There are pure sociological benefits to socialization and relationships, and
it may be that the effort of going out of her way to foster those
relationships is evaluated as being worth the effort in the benefit it brings.

But yes, that aspect of the interview was extremely interesting, and I wish
the interviewer had asked about that directly (essential asked "what do you
get out of your relationships"?).

------
didibus
> Even people who are 16, 17, 18 on the PCL-R are nasty sons of bitches. Do
> they meet the diagnostic threshold of what we would call meeting a diagnosis
> of psychopathy? No.”

So apparently the PCL-R is a scale to measure how nasty a son of b one his.

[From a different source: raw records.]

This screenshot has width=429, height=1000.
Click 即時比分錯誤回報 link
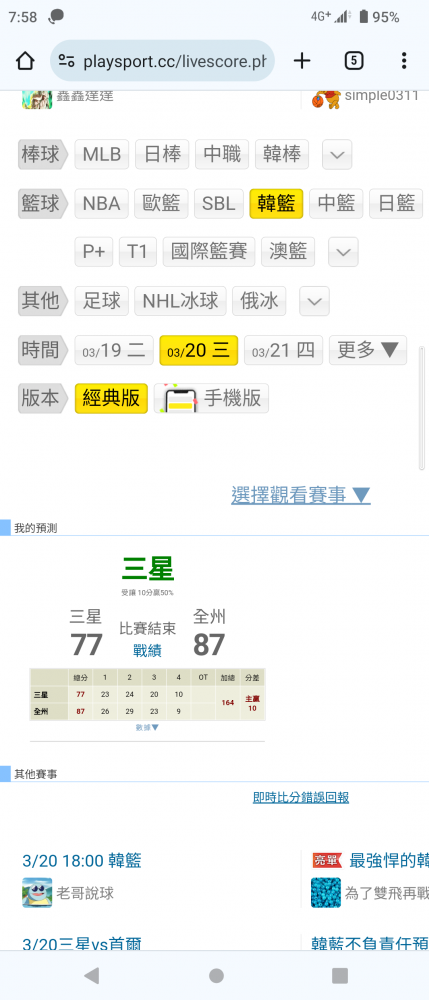(301, 798)
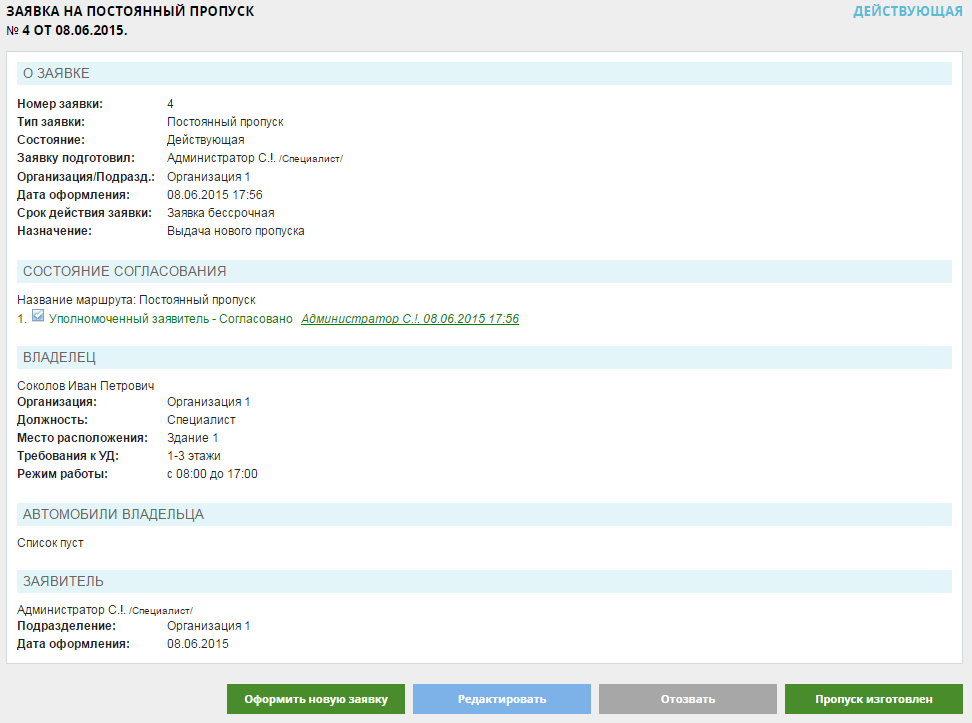Screen dimensions: 972x723
Task: Click the "Выдача нового пропуска" purpose value
Action: click(235, 231)
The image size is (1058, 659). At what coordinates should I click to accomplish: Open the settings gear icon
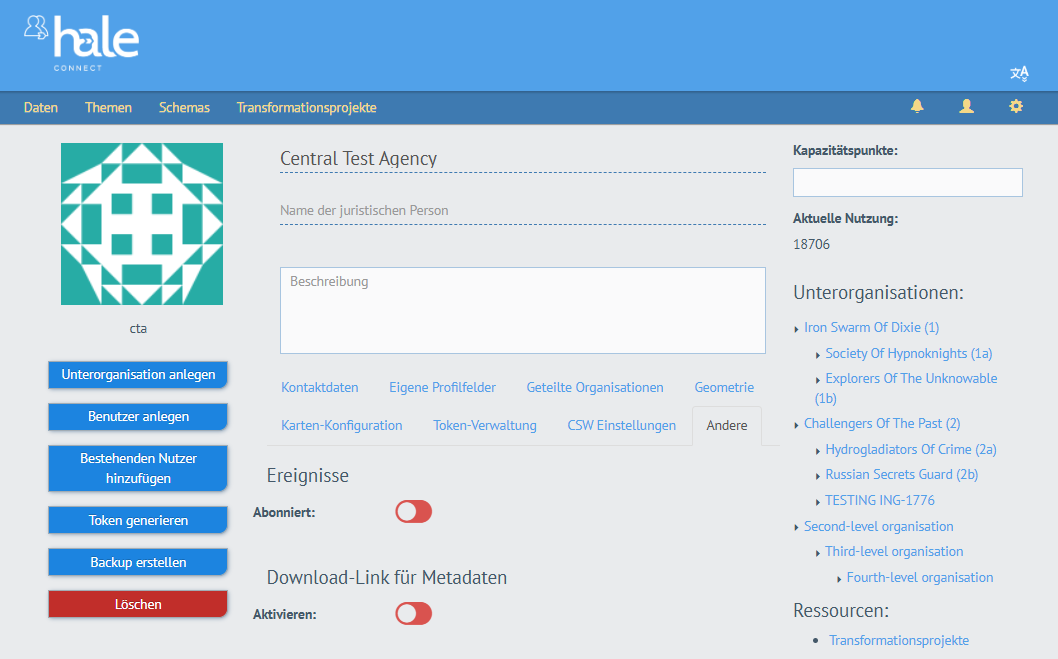click(x=1016, y=106)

I just don't get it. What happens at the 30 mark in the scale that makes it an
illness versus you just being a terrible human being?

------
limeblack
The book "The Psychopath Test" goes into how common some attributes are in
society and being cautious giving out such labels with out thoroughly
understanding the person. It gives a specific example about Tony being held in
a mental hospital for years against his own will.

------
ashildr
So even a person who only has very tuned down emotions, does not mirror other
people’s emotions and mostly reacts very rational comes to prefer the same
kind of relationships neurotypicals do. That’s interesting. I had a “commander
Data” Moment while reading this.

------
serversytem
I think an equal attention should be paid to the self defeating personality
disorder spectrum which seems to be the opposite of psychopathy, if the goal
is betterment of society.

------
tzakrajs
Today I "learned" psychopaths cannot become addicted to any drug.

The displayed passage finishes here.